I have around 100 files in a folder. Each file will have data like this and each line resembles an user id.
960904056
6624084
1096552020
750160020
1776024
211592064
1044872088
166720020
1098616092
551384052
113184096
136704072
And I am trying to keep on merging the files from that folder into a new big file until the total number of user id's become 10 Million in that new big file.
I am able to read all the files from a particular folder and then I keep on adding the user id's from those files in a linkedhashset. And then I was thinking to see whether the size of hashset is 10 Million and if it is 10 million then write all those user id's to a new text file. Is that feasoible solution?
That 10 million number should be configurable. In future, If I need to change that 10 million 1o 50Million then I should be able to do that.
Below is the code I have so far
public static void main(String args[]) {
File folder = new File("C:\\userids-20130501");
File[] listOfFiles = folder.listFiles();
Set<String> userIdSet = new LinkedHashSet<String>();
for (int i = 0; i < listOfFiles.length; i++) {
File file = listOfFiles[i];
if (file.isFile() && file.getName().endsWith(".txt")) {
try {
List<String> content = FileUtils.readLines(file, Charset.forName("UTF-8"));
userIdSet.addAll(content);
if(userIdSet.size() >= 10Million) {
break;
}
System.out.println(userIdSet);
} catch (IOException e) {
e.printStackTrace();
}
}
}
}
Any help will be appreciated on this?
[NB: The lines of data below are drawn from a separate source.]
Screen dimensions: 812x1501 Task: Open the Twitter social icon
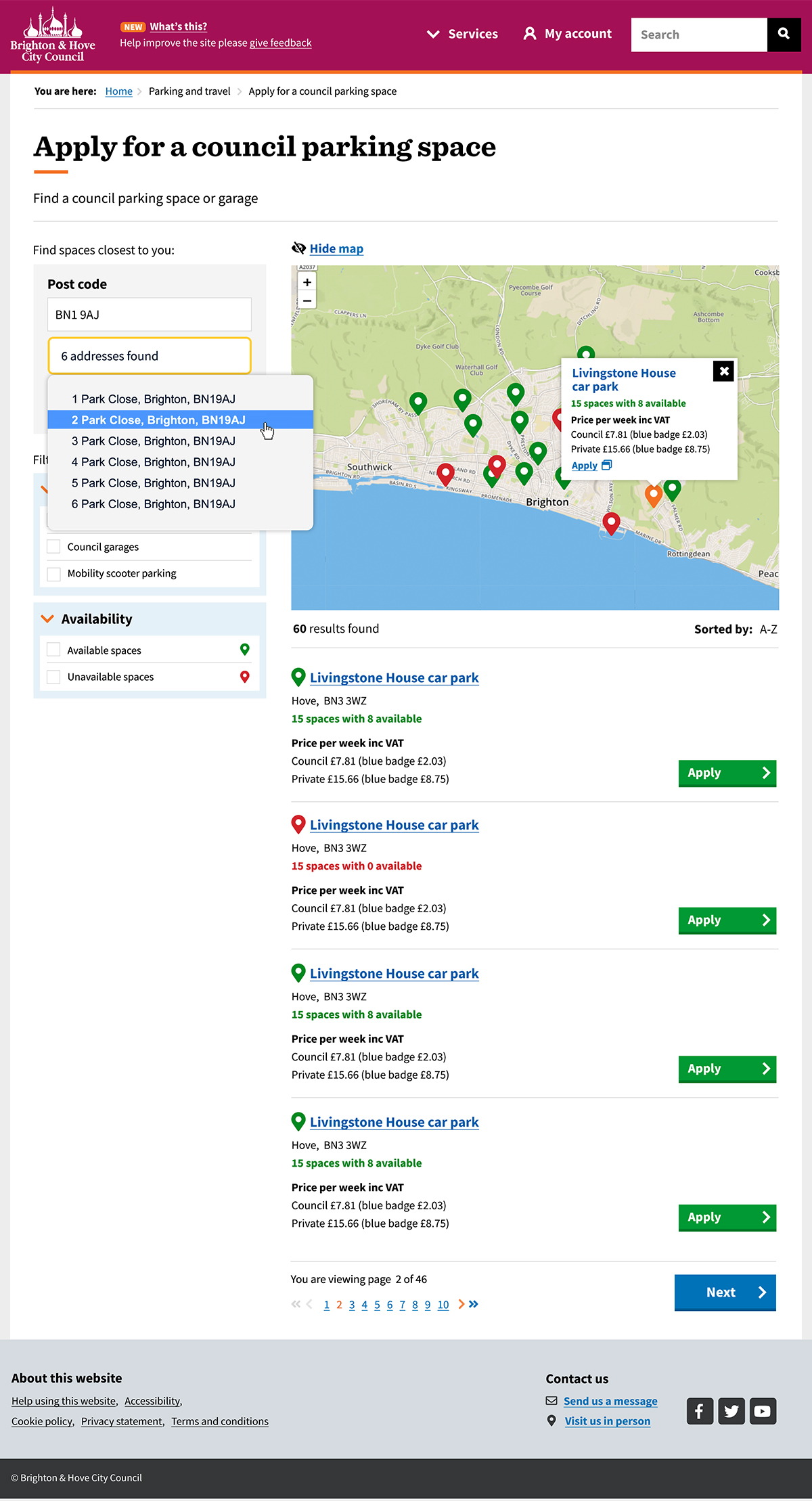[731, 1411]
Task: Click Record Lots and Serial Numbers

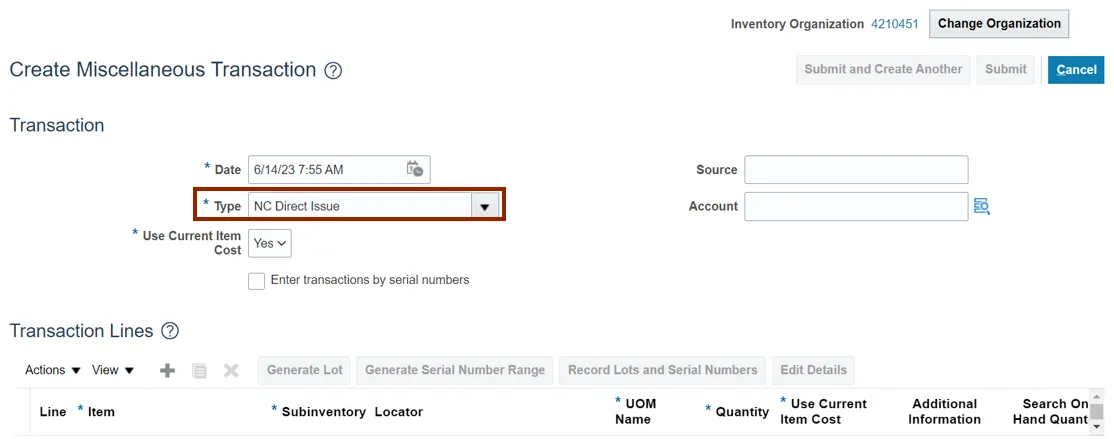Action: tap(662, 370)
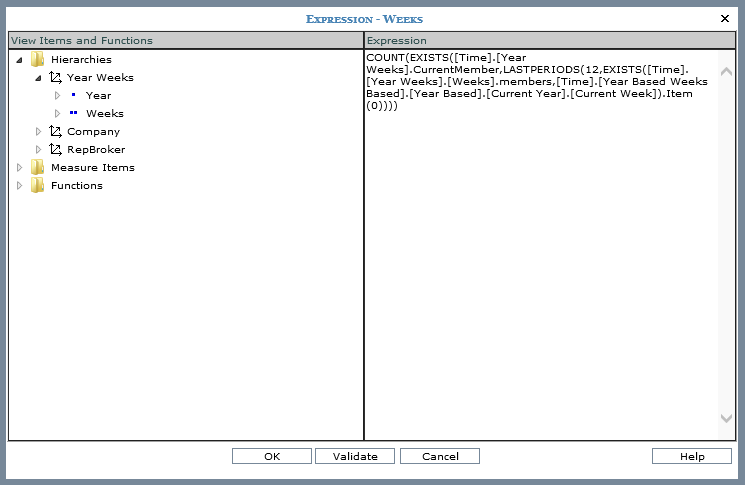Collapse the Year Weeks node

point(38,78)
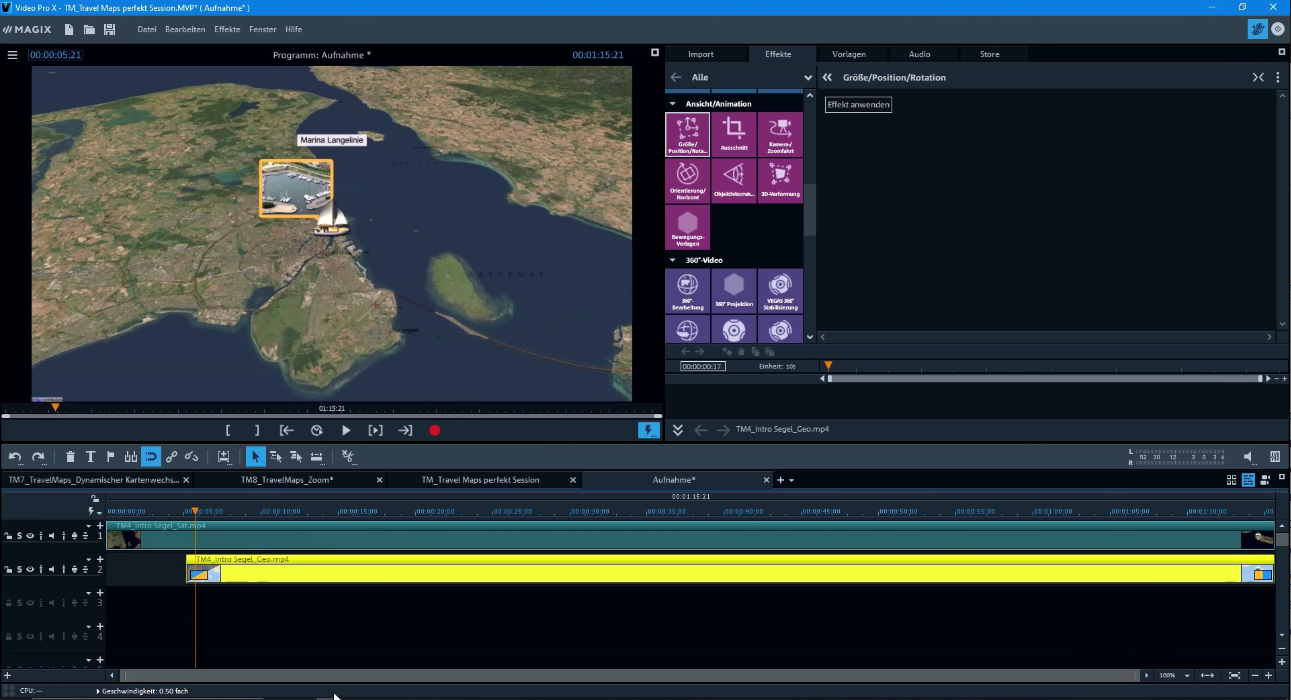The height and width of the screenshot is (700, 1291).
Task: Click the scissors cut tool icon
Action: pos(347,456)
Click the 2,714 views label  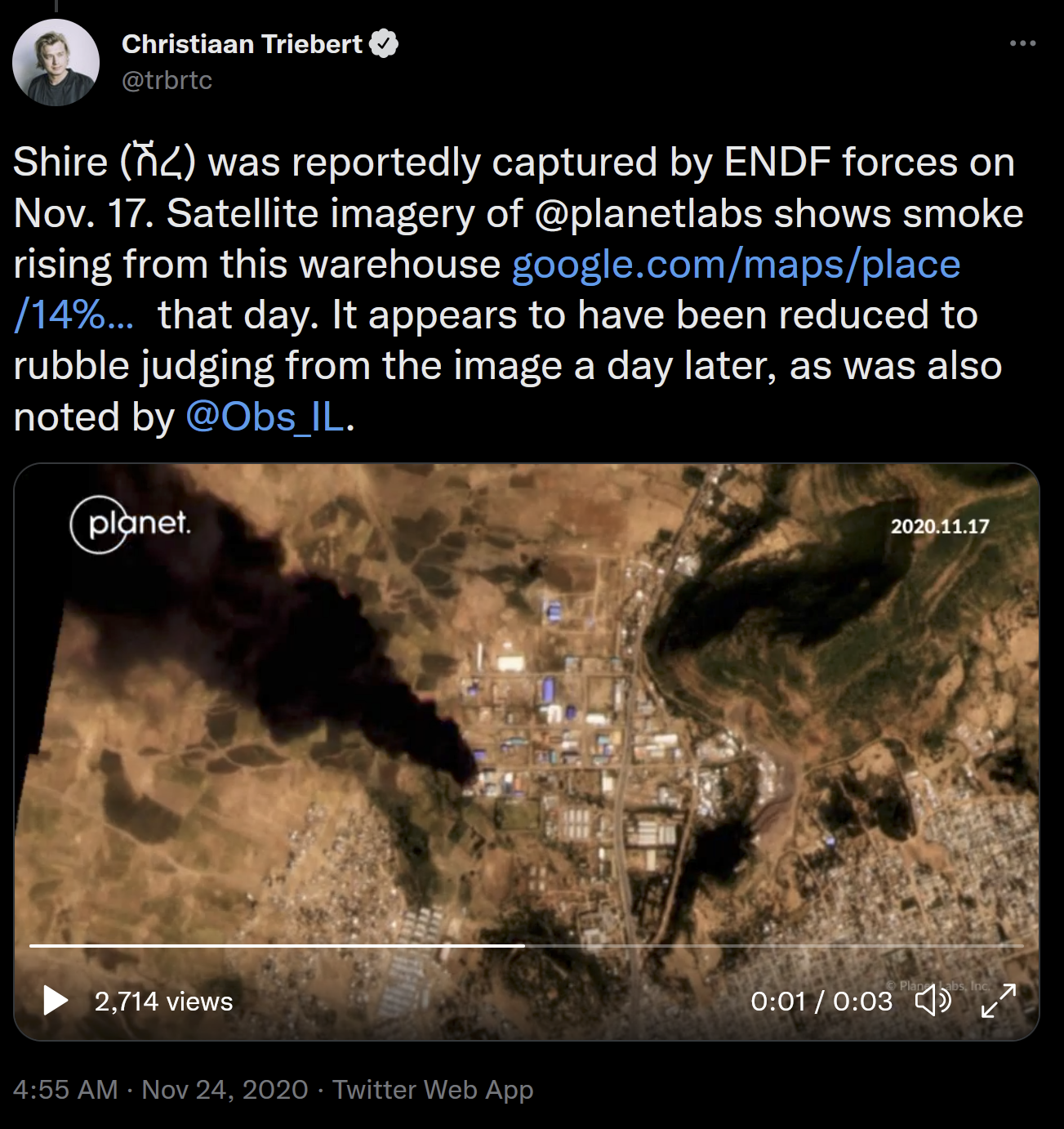tap(163, 1002)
And any better way to do the same process?
Continuing from where we left. ;)
You can use the FileUtils
to write the file along with the writeLines()
method.
Try this -
public static void main(String args[]) {
File folder = new File("C:\\userids-20130501");
Set<String> userIdSet = new LinkedHashSet<String>();
int count = 1;
for (File file : folder.listFiles()) {
if (file.isFile() && file.getName().endsWith(".txt")) {
try {
List<String> content = FileUtils.readLines(file, Charset.forName("UTF-8"));
userIdSet.addAll(content);
if(userIdSet.size() >= 10Million) {
File bigFile = new File("<path>" + count + ".txt");
FileUtils.writeLines(bigFile, userIdSet);
count++;
userIdSet = new LinkedHashSet<String>();
}
} catch (IOException e) {
e.printStackTrace();
}
}
}
}
If the purpose of saving the data in the LinkedHashSet
is just for writing it again to another file then I have another solution.
EDIT to avoid OutOfMemory exception
public static void main(String args[]) {
File folder = new File("C:\\userids-20130501");
int fileNameCount = 1;
int contentCounter = 1;
File bigFile = new File("<path>" + fileNameCount + ".txt");
boolean isFileRequired = true;
for (File file : folder.listFiles()) {
if (file.isFile() && file.getName().endsWith(".txt")) {
try {
List<String> content = FileUtils.readLines(file, Charset.forName("UTF-8"));
contentCounter += content.size();
if(contentCounter < 10Million) {
FileUtils.writeLines(bigFile, content, true);
} else {
fileNameCount++;
bigFile = new File("<path>" + fileNameCount + ".txt");
FileUtils.writeLines(bigFile, content);
contentCounter = 1;
}
} catch (IOException e) {
e.printStackTrace();
}
}
}
}